Just one addition: the difference between ordinary literature and religious scripture is empirical. The latter, for some reason, has managed to seize the psyches of millions of human beings and spread like fire across both space and time.
Bernardo, I don't think there's always the difference you point to between scripture and ordinary literature. The greatest novelists, poets, and playwrights also manage to make powerful connections with the human psyche. I suppose Shakespeare would be the most prominent example. There are a large number of themes he explores, as well as many well-crafted and memorable phrases, that resonate deep within the human psyche:
To thine own self be true
If music be the food of love, play on
All the world's a stage
A rose by any other name would smell as sweet
There are more things in Heaven and Earth, Horatio, than are dreamt of in your philosophy
Though this be madness, yet there is method in't
Brevity is the soul of wit
Conscience doth make cowards of us all
Do you not know I am a woman? when I think, I must speak
Et tu, Brute?
Life is a tale told by an idiot, full of sound and fury, signifying nothing
What a piece of work is a man! How noble in reason, how infinite in faculty! In form and moving how express and admirable! In action how like an angel, in apprehension how like a god! The beauty of the world. The paragon of animals. And yet, to me, what is this quintessence of dust? Man delights not me.

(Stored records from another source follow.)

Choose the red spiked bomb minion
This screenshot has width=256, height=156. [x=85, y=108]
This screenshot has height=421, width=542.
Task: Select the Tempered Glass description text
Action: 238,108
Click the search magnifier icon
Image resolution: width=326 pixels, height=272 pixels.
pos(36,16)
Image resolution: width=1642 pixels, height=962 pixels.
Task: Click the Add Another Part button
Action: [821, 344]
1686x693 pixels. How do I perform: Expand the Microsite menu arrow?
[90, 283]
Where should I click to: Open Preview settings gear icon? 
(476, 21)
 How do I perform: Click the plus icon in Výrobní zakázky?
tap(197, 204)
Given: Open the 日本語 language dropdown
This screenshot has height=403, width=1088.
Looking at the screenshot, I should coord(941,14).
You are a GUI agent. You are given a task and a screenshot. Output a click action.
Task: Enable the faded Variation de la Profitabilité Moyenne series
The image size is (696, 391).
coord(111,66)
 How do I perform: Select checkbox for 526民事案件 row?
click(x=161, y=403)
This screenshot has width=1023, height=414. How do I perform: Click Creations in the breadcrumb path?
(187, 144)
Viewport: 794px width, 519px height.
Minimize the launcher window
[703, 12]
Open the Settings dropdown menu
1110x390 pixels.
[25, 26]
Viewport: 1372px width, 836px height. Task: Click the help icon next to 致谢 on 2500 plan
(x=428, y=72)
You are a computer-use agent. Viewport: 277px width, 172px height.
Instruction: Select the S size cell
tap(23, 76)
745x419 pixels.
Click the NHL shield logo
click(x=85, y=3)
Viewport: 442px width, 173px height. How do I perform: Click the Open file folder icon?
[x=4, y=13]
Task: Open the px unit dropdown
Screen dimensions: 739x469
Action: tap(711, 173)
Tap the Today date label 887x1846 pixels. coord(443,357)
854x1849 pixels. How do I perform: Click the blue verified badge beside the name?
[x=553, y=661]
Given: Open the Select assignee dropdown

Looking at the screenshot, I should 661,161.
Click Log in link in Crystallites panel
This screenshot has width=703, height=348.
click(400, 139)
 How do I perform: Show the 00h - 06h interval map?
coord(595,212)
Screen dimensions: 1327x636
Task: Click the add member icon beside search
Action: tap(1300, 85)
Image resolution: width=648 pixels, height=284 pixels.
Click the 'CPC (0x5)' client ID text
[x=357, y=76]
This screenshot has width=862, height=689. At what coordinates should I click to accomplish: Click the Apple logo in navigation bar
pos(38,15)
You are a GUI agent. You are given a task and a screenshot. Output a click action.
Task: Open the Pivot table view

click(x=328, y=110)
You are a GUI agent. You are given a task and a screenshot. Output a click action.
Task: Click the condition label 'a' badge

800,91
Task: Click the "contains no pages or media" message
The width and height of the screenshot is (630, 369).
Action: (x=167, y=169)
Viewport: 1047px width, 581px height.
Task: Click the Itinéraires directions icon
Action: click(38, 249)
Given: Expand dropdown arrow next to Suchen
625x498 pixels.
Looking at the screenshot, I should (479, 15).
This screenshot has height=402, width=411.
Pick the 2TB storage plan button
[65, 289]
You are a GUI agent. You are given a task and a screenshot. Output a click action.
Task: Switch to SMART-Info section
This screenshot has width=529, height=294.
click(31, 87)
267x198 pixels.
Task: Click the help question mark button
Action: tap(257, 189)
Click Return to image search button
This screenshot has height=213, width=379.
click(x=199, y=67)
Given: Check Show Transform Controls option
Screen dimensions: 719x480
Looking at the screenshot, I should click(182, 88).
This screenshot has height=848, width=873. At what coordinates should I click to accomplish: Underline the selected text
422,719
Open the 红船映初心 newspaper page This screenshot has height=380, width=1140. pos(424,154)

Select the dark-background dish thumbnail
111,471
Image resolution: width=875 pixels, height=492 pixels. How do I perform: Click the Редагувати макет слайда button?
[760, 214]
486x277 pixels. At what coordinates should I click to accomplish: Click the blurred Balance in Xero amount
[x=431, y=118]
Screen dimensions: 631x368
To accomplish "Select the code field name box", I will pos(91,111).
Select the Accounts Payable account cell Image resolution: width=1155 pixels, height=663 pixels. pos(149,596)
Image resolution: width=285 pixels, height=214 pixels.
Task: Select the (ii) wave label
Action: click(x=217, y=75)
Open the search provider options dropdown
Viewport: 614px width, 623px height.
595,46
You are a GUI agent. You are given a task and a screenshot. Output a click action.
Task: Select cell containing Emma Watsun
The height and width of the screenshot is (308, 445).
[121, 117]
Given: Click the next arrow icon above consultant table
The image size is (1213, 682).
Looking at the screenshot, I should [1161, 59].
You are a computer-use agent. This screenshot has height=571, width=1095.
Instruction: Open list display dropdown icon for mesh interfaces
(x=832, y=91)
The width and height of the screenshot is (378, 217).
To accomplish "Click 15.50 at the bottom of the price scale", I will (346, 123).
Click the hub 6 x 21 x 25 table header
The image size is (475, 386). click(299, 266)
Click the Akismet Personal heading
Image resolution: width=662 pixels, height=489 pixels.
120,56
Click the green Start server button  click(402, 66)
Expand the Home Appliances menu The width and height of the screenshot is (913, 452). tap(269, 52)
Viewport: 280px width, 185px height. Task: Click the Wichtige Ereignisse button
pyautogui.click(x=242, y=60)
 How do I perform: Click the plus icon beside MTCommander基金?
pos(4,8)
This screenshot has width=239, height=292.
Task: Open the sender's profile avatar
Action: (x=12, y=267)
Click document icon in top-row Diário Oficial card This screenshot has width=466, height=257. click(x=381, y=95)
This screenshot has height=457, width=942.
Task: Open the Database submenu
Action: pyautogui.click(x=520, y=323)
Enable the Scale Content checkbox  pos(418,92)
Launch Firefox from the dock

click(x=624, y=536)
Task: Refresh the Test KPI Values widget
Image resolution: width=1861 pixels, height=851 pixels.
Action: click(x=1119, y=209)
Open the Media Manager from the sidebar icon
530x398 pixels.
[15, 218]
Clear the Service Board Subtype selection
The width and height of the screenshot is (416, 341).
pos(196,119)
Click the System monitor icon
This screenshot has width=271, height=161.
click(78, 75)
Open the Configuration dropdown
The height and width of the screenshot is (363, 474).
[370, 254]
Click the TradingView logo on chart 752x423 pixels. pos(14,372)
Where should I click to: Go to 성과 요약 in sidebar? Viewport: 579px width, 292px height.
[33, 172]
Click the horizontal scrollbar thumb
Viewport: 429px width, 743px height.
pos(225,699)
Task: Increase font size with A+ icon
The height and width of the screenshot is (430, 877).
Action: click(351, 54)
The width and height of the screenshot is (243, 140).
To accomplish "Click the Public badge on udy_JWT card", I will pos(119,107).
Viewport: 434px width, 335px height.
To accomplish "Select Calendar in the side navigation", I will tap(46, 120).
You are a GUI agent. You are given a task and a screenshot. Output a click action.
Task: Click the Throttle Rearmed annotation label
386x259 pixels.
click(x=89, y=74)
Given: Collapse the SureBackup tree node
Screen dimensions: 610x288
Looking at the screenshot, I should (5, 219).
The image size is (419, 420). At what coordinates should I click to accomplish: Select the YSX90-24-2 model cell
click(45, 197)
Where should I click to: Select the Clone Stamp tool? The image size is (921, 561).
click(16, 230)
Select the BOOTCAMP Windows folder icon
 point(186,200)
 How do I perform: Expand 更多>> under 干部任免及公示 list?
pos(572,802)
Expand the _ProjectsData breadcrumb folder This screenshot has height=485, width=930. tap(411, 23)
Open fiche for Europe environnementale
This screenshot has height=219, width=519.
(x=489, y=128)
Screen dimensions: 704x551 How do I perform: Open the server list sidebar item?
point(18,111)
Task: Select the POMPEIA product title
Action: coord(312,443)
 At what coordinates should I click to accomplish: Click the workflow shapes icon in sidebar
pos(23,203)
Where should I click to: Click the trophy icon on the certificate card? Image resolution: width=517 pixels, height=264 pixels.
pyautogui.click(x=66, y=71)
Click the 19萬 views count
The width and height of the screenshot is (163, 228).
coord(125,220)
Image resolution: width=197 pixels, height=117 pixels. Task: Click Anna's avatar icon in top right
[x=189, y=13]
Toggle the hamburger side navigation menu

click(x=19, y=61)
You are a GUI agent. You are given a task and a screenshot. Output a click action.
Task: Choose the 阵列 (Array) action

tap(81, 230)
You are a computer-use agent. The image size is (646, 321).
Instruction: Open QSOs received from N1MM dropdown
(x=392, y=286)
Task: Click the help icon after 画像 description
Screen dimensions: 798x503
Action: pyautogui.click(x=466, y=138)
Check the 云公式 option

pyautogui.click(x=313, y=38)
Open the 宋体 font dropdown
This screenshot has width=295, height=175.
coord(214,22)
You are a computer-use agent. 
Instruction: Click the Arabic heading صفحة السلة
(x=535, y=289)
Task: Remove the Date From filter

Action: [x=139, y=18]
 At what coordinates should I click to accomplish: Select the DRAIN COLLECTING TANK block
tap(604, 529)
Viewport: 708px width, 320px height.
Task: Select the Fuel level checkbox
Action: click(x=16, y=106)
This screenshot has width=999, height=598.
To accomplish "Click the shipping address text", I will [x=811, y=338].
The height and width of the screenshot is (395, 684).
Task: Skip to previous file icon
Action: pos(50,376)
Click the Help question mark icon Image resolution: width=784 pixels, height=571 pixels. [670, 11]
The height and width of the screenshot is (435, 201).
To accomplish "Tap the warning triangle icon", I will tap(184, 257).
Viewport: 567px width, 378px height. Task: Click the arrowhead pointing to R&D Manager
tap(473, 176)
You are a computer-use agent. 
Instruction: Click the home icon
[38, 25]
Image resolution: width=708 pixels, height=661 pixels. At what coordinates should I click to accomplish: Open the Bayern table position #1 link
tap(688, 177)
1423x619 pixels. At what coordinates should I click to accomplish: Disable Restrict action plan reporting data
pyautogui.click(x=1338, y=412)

...and there are thousands more that to this day permeate Western culture, in English or in translation. It's not just that Shakespeare could turn a pretty phrase, but that those phrases are so very apposite to the human condition, and may be uttered even by literary philistines.
I've long held a suspicion I've not often articulated that throughout the ages, certain people have been conduits for the transmission of key themes that float around in the "collective unconscious" (part of mind-at-large?), more awaiting discovery than invention. Many great artistic figures, and even occasionally scientists, have spoken of having been the recipients of fully-formed inspirations that they seemed to have no conscious part in formulating. Note also that it often happens that an important idea or discovery appears contemporaneously and independently: Leibniz and Newton with the calculus, and Darwin and Wallace with evolution, are classic examples.
Every now and then, some popular word, phrase or aphorism will arise that perfectly encapsulates an idea, and will spread like wildfire, as if people were eagerly awaiting it:
Flower power
Internet
Baby boomers
Flying spaghetti monster
When I first heard Paul McCartney's song,
Yesterday, I felt quite sure I must have heard it before. Quite recently, I discovered that Paul McCartney himself felt the same way
:
The melody came to McCartney fully-formed, although he was initially unsure of its originality.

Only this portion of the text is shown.